**Your goal**
Copy every line from the data below in which the string "computer" can be found.

= = =

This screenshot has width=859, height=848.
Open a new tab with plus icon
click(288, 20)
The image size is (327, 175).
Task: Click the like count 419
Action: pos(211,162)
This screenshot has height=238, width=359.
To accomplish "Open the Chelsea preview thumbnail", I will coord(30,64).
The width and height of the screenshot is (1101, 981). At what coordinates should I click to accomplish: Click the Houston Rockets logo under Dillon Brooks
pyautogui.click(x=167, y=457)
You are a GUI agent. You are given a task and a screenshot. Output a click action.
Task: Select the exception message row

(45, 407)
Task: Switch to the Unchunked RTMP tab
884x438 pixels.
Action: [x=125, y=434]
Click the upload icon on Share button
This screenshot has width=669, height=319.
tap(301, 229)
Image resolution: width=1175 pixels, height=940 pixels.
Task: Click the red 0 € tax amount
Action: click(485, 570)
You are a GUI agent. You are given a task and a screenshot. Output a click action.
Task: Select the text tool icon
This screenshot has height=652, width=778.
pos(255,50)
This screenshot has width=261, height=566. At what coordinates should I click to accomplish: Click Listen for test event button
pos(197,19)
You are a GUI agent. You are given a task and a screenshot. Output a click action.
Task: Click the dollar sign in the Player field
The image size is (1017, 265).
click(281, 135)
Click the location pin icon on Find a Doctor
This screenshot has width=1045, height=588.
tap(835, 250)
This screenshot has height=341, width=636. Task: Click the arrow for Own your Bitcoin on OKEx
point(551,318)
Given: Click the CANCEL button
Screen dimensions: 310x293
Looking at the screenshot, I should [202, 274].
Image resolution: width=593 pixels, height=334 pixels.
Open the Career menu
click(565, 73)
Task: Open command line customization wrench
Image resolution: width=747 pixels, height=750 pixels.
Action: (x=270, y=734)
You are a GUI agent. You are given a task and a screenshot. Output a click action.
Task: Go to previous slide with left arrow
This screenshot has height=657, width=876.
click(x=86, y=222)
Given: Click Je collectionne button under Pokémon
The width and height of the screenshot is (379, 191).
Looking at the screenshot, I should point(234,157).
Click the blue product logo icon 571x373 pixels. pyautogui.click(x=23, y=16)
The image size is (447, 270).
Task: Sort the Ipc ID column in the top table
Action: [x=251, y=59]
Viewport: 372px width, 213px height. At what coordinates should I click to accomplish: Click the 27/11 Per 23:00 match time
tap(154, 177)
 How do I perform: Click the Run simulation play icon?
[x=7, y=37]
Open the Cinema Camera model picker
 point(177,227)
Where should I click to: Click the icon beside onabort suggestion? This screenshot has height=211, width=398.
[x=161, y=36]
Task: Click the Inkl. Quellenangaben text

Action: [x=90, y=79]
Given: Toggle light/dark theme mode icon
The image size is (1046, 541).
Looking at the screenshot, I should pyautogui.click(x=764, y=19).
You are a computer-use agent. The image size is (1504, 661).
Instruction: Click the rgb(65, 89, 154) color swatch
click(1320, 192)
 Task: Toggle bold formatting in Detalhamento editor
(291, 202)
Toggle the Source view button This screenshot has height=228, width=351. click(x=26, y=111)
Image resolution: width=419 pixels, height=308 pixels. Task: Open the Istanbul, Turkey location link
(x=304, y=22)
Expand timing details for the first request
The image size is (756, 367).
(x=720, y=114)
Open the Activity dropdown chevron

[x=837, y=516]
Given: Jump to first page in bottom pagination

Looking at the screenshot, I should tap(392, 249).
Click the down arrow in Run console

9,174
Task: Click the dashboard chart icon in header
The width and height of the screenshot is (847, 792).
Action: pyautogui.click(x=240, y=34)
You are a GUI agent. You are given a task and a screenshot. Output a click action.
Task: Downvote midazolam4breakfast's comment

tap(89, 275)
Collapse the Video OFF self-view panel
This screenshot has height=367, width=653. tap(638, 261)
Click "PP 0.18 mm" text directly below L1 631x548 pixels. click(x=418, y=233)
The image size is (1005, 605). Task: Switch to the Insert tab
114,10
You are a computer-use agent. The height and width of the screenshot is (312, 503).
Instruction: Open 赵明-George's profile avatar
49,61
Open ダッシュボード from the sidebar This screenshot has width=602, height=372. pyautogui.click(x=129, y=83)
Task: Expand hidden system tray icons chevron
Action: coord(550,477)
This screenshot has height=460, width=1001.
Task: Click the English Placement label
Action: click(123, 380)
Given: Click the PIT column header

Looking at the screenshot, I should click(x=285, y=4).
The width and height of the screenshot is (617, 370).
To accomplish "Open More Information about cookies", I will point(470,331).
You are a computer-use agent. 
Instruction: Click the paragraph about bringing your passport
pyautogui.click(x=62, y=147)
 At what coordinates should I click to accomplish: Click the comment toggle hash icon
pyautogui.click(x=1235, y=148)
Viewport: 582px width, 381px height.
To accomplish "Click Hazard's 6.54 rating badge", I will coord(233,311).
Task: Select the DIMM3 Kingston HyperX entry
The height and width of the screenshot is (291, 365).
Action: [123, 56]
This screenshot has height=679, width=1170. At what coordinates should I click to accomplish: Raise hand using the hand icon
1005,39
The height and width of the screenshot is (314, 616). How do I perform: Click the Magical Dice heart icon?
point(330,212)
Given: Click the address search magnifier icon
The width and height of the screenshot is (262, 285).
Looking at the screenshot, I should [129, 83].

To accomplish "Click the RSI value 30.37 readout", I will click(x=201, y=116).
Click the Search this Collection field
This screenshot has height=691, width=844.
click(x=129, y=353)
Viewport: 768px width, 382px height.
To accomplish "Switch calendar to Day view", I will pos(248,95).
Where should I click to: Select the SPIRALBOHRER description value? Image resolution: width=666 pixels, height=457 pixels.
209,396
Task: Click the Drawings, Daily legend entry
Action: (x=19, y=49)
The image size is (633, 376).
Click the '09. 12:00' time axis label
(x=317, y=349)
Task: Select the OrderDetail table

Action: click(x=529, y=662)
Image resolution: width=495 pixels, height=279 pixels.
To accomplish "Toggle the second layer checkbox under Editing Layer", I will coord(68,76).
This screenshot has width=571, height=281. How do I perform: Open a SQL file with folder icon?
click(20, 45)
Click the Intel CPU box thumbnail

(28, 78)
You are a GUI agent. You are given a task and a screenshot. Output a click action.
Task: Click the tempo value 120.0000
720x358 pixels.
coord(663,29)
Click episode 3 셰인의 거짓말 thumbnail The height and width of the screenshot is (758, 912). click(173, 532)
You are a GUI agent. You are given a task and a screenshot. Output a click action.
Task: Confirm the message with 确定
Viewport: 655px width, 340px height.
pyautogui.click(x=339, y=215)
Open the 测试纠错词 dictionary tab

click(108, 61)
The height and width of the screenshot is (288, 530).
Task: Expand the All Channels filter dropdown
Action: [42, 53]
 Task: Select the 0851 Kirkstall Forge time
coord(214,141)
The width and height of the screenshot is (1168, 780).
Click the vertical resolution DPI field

= = =

**Reply to the task**
You are a computer-use agent. The image size is (1504, 661).
You are a computer-use agent. The height and width of the screenshot is (312, 503).
You are a computer-use agent. 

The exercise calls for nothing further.